I have often said this in relation to the irrationality of "gay marriage." What for? What friends demand legally enforced "twosiness"? It calls to mind a banner I saw in a crowd shot of the big pro-traditional-marriage march in Gay Paree: a couple of flamboyant queers proclaiming "We're gayer without marriage."
So it seems marriage is primarily set up, not to secure the consortium and interests of adults, but primarily to secure the rights and interests of children.
Do children no longer have rights? Do thy no longer have interests? If there is truly "NO FAULT" in a marriage (the 5A's: no adultery, assault, abandonment, addiction, abuse) how is it in the children's interest to dissolve the marriage?

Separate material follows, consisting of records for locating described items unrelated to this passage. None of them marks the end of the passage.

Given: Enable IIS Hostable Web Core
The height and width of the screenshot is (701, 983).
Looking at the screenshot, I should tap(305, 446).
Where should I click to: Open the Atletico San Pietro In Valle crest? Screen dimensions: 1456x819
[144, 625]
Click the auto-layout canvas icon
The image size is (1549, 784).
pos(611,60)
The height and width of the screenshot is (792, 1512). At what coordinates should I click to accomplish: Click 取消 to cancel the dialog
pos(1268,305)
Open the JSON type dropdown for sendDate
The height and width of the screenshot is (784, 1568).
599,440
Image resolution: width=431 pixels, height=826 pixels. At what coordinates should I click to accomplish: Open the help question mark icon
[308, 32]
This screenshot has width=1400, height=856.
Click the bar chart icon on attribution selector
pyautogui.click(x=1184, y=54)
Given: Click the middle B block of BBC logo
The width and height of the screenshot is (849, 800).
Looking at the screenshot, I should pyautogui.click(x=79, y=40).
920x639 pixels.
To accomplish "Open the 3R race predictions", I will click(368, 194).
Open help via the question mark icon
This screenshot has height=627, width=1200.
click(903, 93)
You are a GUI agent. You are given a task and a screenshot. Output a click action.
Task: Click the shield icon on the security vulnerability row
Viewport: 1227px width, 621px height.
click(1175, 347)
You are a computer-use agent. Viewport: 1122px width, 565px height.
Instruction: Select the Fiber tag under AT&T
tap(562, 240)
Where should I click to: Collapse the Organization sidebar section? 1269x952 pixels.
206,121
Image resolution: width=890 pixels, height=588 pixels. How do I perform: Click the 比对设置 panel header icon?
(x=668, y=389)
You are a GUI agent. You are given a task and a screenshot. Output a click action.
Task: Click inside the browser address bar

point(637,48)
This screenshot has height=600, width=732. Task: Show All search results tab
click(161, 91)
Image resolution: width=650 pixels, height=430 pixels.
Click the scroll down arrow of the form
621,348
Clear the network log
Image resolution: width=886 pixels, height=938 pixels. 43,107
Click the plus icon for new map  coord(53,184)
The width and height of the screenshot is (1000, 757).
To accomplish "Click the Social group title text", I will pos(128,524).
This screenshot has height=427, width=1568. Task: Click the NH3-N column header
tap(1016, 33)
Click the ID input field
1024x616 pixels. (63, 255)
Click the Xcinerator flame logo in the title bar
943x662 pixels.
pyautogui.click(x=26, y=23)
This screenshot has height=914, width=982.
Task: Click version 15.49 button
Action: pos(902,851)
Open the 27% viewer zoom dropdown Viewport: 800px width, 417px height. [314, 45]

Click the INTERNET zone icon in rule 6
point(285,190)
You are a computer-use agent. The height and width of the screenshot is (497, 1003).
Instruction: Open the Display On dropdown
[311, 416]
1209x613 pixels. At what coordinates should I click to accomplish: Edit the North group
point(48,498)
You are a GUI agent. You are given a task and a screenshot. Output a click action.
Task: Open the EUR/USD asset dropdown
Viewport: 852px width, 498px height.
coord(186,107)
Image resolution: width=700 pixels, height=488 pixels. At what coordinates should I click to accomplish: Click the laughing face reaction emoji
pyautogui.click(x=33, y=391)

It seems to me that the State's interest --- the public interest --- in preserving marriage for the sake of the offspring, would naturally call for disincentives to divorce, and incentives to reconcile.
Not the contrary.
Children have a right to a father and a mother who are married to each other.
They still do.
Well said. The children get lost in all this.
My state adopted no-fault in 2007. Until then, many couples were separating and staying separated, never to reconcile again. They just couldn't afford the actual divorce.
IOW, no-fault divorce didn't destroy those marriages; they already were destroyed. No-fault simply made it possible to turn those separations into official divorces.
In the meantime, "fault" divorce is still an option.
BTW, even with no-fault, the plaintiff still has to give a reason - such as separation for 18 months or irreconcilable differences.
The problem isn't with no-fault. The real problem for many years has been that, even when "fault" can be shown, it has no effect on support, child custody, etc., as far as the courts are concerned.
Interesting...OBVIOUSLY the attempt here was to weaken the country by DESTROYING families. Seemed to have worked quite well, too.